(NEXSTAR) – Get ready for a $10 toothpaste. That’s the price of the new 3-ounce tube of Colgate whitening toothpaste.
Colgate-Palmolive CEO Noel Wallace announced the product at a consumer and retailer conference last week, calling the premium products “vital” to the company’s ability to raise prices.
“We are launching the Optic White Pro series in the United States, the first 5% hydrogen peroxide toothpaste with proven effectiveness in whitening teeth,” Wallace said. “We are very excited about this launch, which you will see on shelves next month.”
The toothpaste is the company’s first with a suggested retail price of $10 and is already available at Walmart, Rite Aid and other stores. Colgate claims the toothpaste can remove “15 years of stains” when used at least twice a day for two weeks, but did not respond by posting time to Nexstar’s warranty inquiries.
Colgate offers a wide range of teeth whitening products, from an overnight “whitening pen” that sells for $25 at Walmart to an advanced LED whitening kit listed for $110 on Colgate’s website.
It remains to be seen what demand for high-end toothpaste will look like as many Americans see their finances strained by inflation.
A tangled supply chain from the COVID-19 pandemic and, potentially, the Russian invasion of Ukraine, has prompted some companies to raise prices.
Earlier this year, Amazon announced it was raising the price of its Prime subscription, in part to offset shipping costs. In November 2021, Dollar Tree announced a similar price hike, dropping most of its $1 items to $1.25.
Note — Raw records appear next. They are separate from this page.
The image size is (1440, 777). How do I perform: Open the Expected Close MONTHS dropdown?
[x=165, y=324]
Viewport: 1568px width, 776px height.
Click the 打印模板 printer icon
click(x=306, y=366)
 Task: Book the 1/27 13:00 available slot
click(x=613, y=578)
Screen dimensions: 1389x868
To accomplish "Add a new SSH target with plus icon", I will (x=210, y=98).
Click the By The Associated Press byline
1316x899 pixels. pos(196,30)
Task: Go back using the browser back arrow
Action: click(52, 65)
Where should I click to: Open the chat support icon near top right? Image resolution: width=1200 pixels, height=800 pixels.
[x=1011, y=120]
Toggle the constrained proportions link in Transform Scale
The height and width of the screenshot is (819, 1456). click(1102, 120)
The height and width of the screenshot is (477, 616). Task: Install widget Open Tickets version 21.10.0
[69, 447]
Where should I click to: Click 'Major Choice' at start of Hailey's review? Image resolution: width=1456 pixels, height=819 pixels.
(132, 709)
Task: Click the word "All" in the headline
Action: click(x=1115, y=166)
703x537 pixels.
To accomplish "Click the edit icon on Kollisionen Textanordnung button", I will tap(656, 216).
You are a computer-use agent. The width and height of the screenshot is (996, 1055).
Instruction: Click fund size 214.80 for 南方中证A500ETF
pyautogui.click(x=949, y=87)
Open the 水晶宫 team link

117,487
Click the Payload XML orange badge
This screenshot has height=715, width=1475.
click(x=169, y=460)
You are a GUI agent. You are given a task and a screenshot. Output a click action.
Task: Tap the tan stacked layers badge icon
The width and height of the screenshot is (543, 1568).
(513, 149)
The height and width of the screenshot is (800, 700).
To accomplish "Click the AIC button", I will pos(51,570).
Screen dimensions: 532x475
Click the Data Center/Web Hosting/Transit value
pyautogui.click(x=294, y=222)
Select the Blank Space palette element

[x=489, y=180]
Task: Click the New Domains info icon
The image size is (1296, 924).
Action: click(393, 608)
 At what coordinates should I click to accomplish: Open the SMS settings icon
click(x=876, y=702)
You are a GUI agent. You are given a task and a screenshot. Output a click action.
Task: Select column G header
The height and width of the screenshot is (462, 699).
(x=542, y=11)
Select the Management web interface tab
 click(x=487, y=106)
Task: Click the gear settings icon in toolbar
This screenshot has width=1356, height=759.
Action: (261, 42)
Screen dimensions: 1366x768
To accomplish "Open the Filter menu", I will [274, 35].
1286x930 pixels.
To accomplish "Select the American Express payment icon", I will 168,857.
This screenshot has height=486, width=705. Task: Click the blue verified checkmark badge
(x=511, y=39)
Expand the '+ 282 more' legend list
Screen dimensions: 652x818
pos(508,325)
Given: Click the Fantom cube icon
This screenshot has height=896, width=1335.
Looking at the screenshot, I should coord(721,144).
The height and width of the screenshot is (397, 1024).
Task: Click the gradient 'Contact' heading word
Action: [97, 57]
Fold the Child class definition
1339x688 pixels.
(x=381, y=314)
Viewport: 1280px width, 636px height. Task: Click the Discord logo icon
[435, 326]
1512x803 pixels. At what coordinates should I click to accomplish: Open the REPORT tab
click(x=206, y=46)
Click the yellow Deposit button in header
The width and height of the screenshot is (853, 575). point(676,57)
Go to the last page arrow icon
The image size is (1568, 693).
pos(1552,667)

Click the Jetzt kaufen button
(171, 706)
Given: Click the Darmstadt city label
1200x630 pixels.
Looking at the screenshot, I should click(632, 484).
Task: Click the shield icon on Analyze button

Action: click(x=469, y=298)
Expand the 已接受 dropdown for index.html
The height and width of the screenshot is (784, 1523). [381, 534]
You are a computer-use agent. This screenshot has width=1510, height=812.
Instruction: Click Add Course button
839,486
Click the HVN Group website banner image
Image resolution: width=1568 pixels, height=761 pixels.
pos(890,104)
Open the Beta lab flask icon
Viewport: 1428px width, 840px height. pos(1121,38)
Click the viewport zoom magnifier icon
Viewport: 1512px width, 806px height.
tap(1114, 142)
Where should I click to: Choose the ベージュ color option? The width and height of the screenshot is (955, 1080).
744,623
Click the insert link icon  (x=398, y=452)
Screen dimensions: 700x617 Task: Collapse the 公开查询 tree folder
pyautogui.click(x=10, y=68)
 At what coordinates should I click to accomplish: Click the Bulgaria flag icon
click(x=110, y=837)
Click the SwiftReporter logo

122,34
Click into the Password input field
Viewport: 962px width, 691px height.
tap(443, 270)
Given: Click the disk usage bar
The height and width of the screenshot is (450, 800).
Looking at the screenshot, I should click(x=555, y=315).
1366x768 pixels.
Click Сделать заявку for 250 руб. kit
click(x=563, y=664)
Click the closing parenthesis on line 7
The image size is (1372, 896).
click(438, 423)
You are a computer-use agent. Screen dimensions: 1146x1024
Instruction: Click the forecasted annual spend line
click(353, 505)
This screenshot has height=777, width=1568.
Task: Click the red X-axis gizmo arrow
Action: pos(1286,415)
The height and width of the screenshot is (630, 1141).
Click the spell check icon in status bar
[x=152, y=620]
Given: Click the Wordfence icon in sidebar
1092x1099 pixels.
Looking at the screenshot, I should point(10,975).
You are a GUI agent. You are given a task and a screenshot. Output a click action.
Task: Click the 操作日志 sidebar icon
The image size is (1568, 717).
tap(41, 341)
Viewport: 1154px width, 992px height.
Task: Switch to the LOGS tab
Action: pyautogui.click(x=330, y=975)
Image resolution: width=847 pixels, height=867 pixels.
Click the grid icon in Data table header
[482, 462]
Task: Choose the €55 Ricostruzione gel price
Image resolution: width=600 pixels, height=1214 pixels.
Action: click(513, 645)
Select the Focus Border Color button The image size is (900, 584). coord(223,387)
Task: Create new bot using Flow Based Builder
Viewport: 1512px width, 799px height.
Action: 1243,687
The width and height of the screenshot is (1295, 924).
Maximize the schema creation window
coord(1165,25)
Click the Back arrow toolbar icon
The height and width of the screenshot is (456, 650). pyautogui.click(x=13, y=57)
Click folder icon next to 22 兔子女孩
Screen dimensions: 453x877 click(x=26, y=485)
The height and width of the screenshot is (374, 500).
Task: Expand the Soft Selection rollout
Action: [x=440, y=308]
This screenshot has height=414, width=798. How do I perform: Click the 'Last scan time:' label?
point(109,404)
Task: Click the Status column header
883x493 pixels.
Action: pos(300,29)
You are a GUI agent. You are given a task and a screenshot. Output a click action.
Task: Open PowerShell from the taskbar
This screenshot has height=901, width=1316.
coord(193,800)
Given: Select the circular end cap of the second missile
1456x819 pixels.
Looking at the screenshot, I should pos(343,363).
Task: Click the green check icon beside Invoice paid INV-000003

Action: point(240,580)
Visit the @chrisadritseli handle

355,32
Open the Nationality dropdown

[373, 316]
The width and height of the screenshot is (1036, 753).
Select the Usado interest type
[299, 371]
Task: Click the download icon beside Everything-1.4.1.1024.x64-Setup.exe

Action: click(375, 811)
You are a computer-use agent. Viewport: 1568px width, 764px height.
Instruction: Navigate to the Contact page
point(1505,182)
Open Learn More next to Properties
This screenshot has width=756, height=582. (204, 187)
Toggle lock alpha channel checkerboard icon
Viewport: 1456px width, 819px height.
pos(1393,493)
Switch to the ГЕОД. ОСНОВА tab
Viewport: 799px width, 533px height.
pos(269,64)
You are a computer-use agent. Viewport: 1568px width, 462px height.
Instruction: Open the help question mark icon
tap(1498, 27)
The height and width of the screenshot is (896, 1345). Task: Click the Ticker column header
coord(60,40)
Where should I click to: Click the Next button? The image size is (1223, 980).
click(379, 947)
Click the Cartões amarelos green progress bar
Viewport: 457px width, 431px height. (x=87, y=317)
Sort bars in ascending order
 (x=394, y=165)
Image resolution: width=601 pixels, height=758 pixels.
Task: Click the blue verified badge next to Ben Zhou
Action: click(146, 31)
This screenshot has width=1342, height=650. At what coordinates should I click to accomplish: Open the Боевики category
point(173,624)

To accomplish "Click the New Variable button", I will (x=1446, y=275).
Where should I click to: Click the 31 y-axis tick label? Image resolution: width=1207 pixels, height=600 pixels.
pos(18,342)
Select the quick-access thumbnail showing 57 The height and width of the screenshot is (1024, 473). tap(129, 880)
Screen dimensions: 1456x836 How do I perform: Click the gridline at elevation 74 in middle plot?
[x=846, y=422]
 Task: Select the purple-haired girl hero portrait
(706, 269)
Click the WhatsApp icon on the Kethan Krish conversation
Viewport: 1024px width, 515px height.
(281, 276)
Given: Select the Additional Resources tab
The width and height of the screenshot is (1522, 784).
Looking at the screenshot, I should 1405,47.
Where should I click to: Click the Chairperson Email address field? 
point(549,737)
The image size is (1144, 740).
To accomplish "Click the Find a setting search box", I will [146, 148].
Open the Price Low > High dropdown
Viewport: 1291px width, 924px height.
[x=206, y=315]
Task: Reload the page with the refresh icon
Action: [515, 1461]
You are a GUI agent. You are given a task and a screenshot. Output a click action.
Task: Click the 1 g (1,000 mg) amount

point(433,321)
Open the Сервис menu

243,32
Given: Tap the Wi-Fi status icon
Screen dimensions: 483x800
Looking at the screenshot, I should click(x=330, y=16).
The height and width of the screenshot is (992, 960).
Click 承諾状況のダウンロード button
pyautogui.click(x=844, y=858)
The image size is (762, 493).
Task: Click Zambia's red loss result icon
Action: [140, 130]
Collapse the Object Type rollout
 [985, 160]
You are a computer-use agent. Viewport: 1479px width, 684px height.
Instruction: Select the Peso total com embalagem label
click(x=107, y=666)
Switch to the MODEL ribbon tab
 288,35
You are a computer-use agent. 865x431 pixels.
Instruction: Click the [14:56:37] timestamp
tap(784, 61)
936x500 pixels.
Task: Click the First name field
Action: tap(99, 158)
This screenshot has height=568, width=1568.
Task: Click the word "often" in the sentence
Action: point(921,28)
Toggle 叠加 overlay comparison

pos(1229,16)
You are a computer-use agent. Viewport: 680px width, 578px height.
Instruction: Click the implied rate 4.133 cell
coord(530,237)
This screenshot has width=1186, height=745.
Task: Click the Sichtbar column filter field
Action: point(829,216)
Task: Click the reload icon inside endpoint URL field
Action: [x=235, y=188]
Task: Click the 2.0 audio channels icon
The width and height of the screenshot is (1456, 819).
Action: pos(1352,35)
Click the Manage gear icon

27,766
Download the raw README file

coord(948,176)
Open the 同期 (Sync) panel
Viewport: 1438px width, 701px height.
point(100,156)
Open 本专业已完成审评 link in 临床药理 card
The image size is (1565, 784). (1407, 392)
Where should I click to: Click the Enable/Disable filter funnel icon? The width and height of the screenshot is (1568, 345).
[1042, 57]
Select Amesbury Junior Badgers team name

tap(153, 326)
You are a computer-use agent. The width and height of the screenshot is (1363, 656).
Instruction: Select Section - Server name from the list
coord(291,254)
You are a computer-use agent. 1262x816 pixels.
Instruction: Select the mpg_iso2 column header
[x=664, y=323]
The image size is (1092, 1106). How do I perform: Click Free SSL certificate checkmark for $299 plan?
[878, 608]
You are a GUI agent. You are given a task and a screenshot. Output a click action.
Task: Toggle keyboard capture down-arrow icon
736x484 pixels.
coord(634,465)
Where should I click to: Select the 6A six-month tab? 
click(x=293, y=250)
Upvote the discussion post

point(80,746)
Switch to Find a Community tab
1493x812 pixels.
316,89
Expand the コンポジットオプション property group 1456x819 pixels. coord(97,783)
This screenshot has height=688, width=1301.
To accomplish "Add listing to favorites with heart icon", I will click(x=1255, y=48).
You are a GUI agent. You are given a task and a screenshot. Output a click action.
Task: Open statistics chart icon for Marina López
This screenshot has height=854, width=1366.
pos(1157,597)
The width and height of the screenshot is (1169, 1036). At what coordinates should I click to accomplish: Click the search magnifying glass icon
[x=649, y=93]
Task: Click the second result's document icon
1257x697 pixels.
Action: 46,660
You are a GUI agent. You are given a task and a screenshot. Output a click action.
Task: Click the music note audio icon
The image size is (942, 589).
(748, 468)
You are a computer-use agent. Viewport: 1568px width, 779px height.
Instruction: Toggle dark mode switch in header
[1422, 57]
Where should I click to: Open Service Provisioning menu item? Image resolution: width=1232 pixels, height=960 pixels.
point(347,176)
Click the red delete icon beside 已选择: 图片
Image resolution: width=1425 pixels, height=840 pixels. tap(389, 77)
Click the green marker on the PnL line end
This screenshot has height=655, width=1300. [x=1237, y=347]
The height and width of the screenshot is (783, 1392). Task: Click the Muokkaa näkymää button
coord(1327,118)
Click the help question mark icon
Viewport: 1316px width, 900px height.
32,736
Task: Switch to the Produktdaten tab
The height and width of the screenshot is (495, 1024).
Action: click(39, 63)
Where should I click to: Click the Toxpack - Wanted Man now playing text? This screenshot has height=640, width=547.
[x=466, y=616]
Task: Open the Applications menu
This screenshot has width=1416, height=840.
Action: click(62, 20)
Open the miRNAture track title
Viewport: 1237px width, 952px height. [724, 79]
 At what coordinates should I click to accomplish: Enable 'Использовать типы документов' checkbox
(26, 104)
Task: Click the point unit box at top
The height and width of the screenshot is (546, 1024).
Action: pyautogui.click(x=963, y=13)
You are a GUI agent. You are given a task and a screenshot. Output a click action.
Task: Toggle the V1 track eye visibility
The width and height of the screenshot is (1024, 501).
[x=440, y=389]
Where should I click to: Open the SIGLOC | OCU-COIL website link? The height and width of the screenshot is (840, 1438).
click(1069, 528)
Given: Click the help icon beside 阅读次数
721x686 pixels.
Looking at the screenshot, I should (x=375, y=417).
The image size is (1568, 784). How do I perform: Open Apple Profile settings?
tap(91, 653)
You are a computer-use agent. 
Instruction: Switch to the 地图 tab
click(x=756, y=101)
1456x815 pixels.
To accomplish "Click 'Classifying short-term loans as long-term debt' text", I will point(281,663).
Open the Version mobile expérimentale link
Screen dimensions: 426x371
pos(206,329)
Soaring prices for consumer goods were a main topic of President Biden’s State of the Union address on Tuesday after prices jumped 7.5% from January 2021 to January 2022, according to the labor department.
“Too many families are struggling to keep up with the bills,” Biden said. “Inflation robs them of the gains they might otherwise feel. I understand. This is why my absolute priority is to control the prices.
A recent NewsNation/Decision Desk HQ poll found that 88% of Americans said they were at least somewhat concerned about inflation, while 55% said it was a bigger issue than COVID-19. or unemployment.